Exercise directions -> Search for the word "arrow" in the entries. Each line that holds it should be copied.

Data records ->
- Opening Delimiter -

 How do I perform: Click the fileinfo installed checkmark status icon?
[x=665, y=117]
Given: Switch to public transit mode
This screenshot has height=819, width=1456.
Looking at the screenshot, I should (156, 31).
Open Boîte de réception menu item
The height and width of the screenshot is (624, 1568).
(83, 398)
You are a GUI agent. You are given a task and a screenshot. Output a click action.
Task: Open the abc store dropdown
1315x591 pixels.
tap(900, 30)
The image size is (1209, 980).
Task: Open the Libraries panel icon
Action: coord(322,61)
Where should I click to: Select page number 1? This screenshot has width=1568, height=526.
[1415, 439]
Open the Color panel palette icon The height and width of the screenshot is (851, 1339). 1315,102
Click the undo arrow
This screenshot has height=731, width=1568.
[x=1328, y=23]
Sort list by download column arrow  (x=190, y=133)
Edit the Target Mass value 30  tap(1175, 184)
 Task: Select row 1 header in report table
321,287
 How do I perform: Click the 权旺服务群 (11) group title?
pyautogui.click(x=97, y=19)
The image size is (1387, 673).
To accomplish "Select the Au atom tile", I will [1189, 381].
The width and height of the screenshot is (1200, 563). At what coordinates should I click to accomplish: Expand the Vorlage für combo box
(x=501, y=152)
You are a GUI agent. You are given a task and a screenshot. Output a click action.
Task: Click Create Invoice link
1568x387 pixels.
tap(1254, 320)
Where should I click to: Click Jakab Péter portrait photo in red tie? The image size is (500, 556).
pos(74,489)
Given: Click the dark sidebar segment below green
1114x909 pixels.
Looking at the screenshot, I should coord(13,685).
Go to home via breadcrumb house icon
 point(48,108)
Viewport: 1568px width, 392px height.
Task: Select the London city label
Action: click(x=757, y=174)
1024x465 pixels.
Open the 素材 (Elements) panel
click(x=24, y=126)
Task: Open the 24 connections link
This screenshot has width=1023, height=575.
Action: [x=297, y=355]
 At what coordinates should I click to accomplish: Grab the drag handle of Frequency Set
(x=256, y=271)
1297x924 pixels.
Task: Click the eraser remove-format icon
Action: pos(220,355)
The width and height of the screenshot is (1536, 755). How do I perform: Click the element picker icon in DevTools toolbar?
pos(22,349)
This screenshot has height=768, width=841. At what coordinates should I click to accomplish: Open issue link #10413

- Closing Delimiter -

Written reply ->
Click the undo arrow
Sort list by download column arrow  (x=190, y=133)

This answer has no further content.